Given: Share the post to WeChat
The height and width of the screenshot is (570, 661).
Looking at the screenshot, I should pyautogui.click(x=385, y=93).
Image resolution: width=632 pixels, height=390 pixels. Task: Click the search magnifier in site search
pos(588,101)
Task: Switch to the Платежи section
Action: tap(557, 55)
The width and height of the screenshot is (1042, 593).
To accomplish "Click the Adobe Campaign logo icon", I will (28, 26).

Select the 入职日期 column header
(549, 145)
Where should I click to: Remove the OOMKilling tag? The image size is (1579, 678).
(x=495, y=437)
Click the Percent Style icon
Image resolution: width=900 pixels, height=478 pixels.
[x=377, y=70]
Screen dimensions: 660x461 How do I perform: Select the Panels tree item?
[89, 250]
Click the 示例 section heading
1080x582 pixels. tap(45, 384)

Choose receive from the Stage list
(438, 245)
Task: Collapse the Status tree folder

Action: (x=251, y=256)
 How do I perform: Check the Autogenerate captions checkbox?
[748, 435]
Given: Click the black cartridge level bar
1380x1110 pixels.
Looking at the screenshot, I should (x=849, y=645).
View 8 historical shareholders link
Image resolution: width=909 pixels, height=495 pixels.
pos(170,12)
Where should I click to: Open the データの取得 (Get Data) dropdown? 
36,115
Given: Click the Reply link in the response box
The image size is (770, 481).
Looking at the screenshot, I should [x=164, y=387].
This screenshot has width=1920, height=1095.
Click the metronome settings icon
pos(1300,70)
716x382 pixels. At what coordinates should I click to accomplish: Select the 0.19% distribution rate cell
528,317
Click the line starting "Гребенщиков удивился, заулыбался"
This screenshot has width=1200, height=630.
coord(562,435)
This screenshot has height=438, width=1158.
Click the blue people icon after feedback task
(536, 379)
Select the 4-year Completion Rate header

Work instructions - From the entries above, copy out every line where the string "link" appears.

Answer box -
View 8 historical shareholders link
Given: Click the Reply link in the response box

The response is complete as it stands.